■ **ACTION ITEM**: Word for word, set down every line of the entries below from the line with "Given: Open the live chat support bubble" to the line with "The height and", including both, and no other line.

■ **INPUT DATA**:
------------------------------

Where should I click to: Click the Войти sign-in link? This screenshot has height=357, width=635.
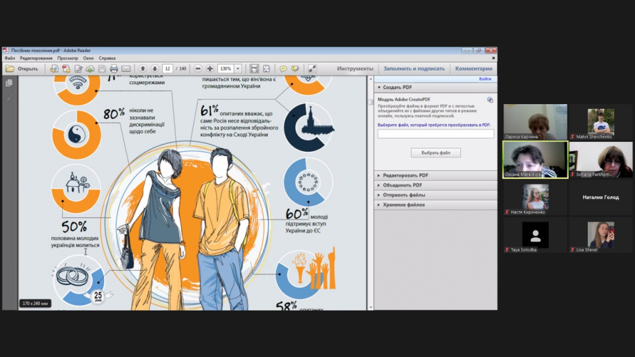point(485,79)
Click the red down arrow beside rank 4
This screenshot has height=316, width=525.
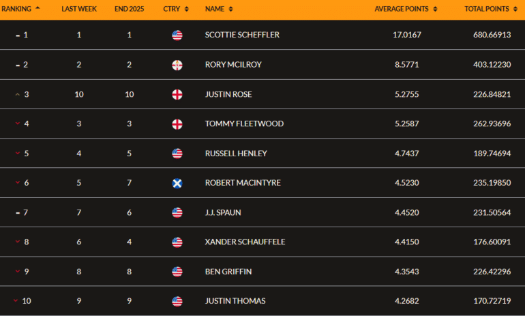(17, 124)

------------------------------

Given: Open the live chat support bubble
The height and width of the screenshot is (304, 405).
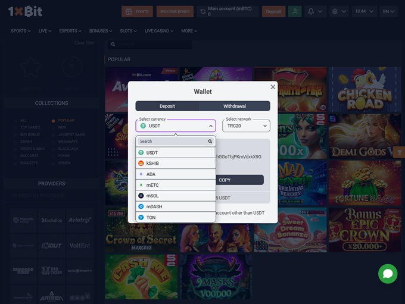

------------------------------

■ **PROBLEM SOLUTION**:
Given: Open the live chat support bubble
The height and width of the screenshot is (304, 405).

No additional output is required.